Kern advocated for a large open space instead of the playground and park on the riverfront, where he said cultural events could be held that would draw large crowds of people downtown—crowds that would benefit Main Street businesses, he said. “As long as there’s no trees, we can do all kinds of stuff down there.”
“You have to look at it from 30,000 feet,” Kern said.
“I don’t know if you really have anybody that does events on your team, or that you’ve engaged with anybody about what they’d really like,” Kern said.
He suggested that 75% of the space should be available for cultural events, again pointing to midtown Manhattan’s Bryant Park as an example. “Bryant Park is swamped,” he said. “And yes, do I want to see something that’s going to attract 1,000 people at night? Absolutely. Because of the quantity of restaurants that we have. I want them to survive.”
After the meeting, Kern said he has experience in event planning and production and knows people who would want to stage large events downtown right away if the space were available for it. He said that hasn’t been done because of the poor surface condition of the parking lot on the riverfront where the town square park is proposed. The Town Board in 2021 bonded nearly $726,000 to mill, pave and restripe downtown parking lots, but did not include the lot where the town square would be built, in anticipation of the town square project.

Design builds on prior studies and plans that have won major funding
Riverhead Town received a $400,000 grant through the state’s Brownfield Opportunity Area Program in December 2022 to help fund the town square design costs, adding to a $245,000 allocation in the $10 million New York State Downtown Revitalization Award to the town won in January of that year.
The proposal from LVF Landscape Architects was selected through an RFP process, Thomas said.
The town square, conceptualized by Urban Design Associates in 2020 as a project that would open up Main Street to the riverfront, sought to address a longstanding community lament: a downtown business district that years ago turned its back on its most valuable asset, the Peconic Riverfront.
The idea was to provide a visual connection between Main Street and the riverfront, along with a welcoming public green space and resiliency against flooding from rising sea levels and more frequent and severe extreme weather events.
Town officials decided to site the town square on property opposite the Suffolk Theater, a 1930s art deco movie palace, restored and reopened over a decade ago as a performing arts center.
The seeds were sown in 2019 when Riverhead was awarded $800,000 in N.Y. Regional Economic Development Council grant funds do the initial planning work, including a market study, for the town square project. The vision took shape to include an amphitheater and an adaptive children’s playground, a playground fully accessible to children of different abilities.

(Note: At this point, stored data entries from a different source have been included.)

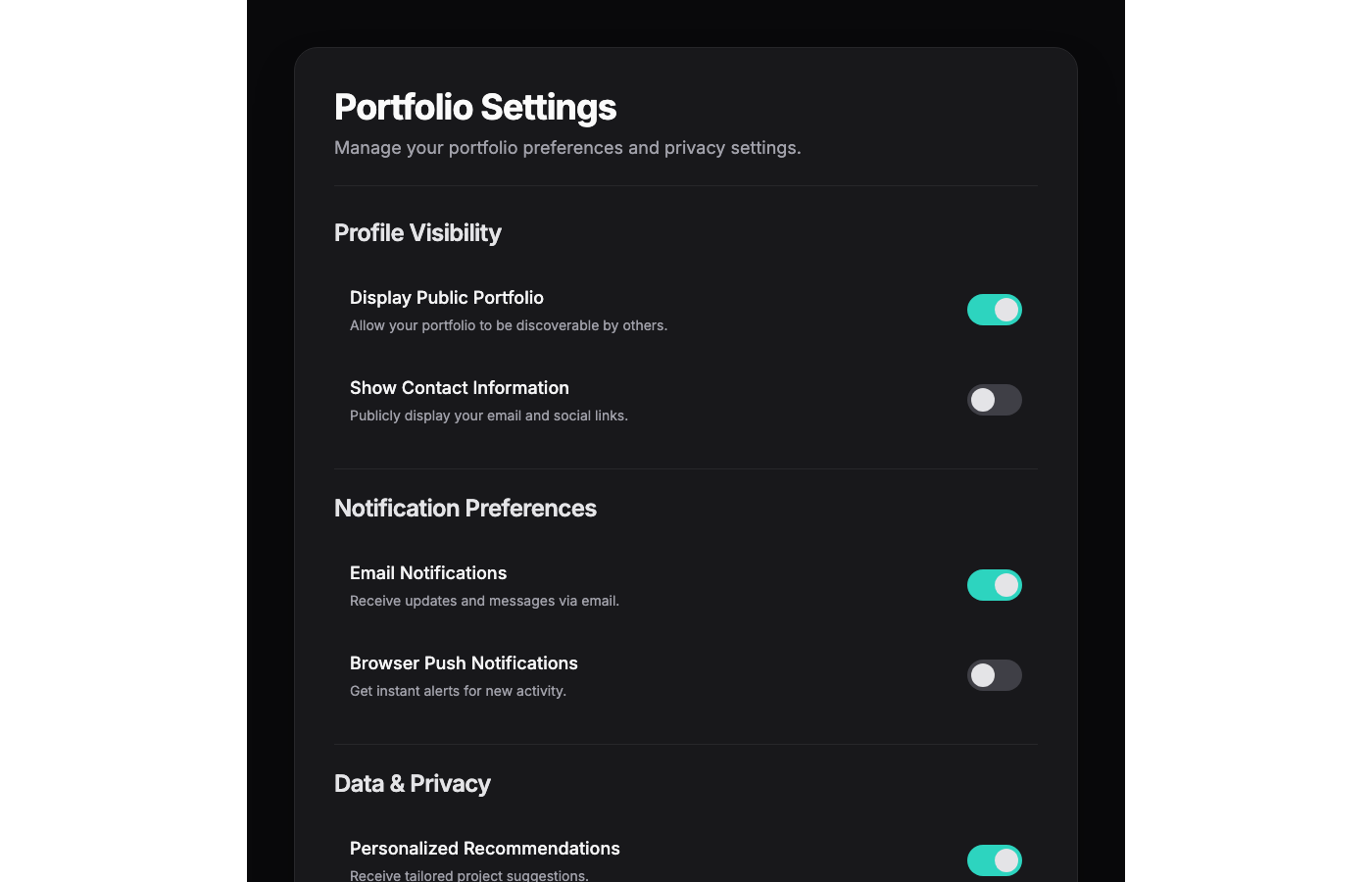The width and height of the screenshot is (1372, 882).
Task: Click the instant alerts description text
Action: (x=459, y=691)
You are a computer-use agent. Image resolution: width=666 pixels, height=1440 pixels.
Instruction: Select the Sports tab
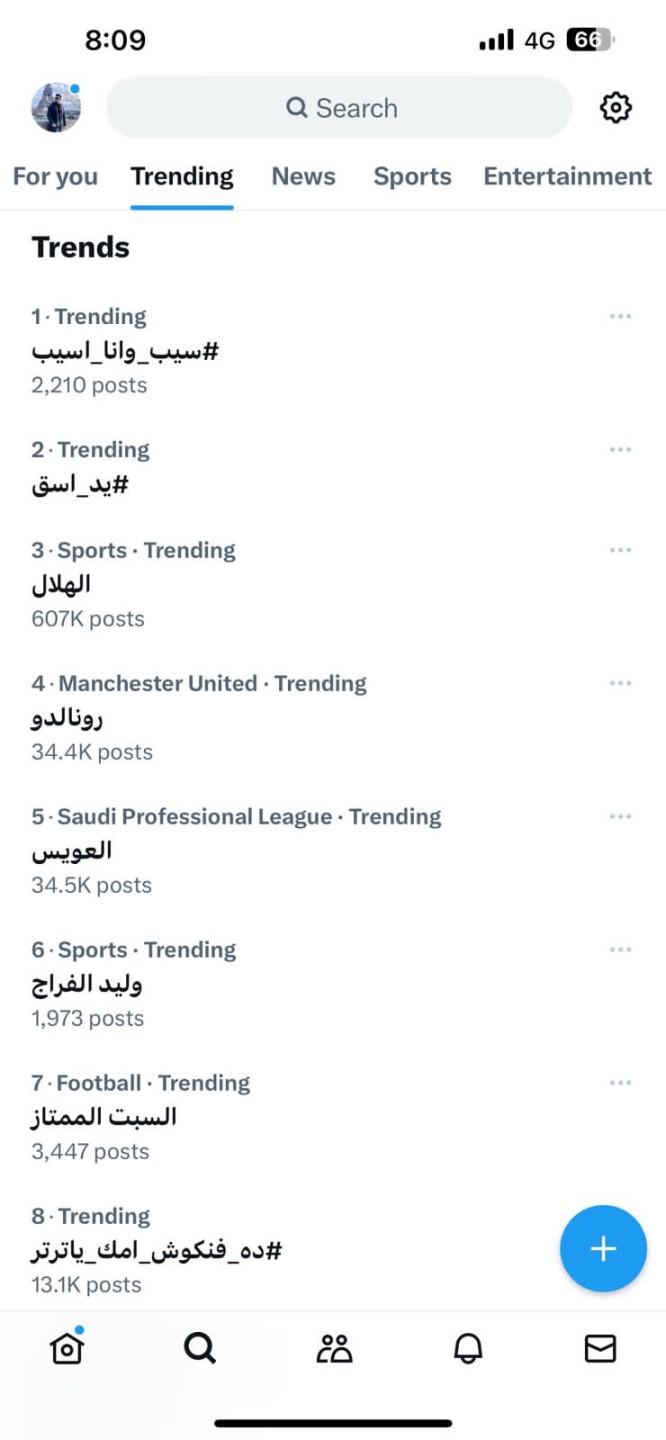coord(412,177)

Last month, Riverhead announced it had been awarded a long-sought multimillion federal grant. The $24 million award through the RAISE (Rebuilding American Infrastructure with Sustainability and Equity) discretionary grant program, will fund $14.6 million toward the $23.7 million projected cost of a 504-space parking garage planned for the parking lot north of Main Street, behind the Suffolk Theater, $4.8 million for flood protection and $4.6 for streetscapes.
On Wednesday, July 17, the town will have a second public information session focused on the proposed amphitheater in the town square. The session with consultants Skolnick Architecture will begin at 6 p.m. at Riverhead Town Hall, 4 West Second Street, Riverhead.
Correction: This article has been amended to correct the name of the architectural firm that is presenting the design of the amphitheater on July 17 and to correct the start time of the meeting.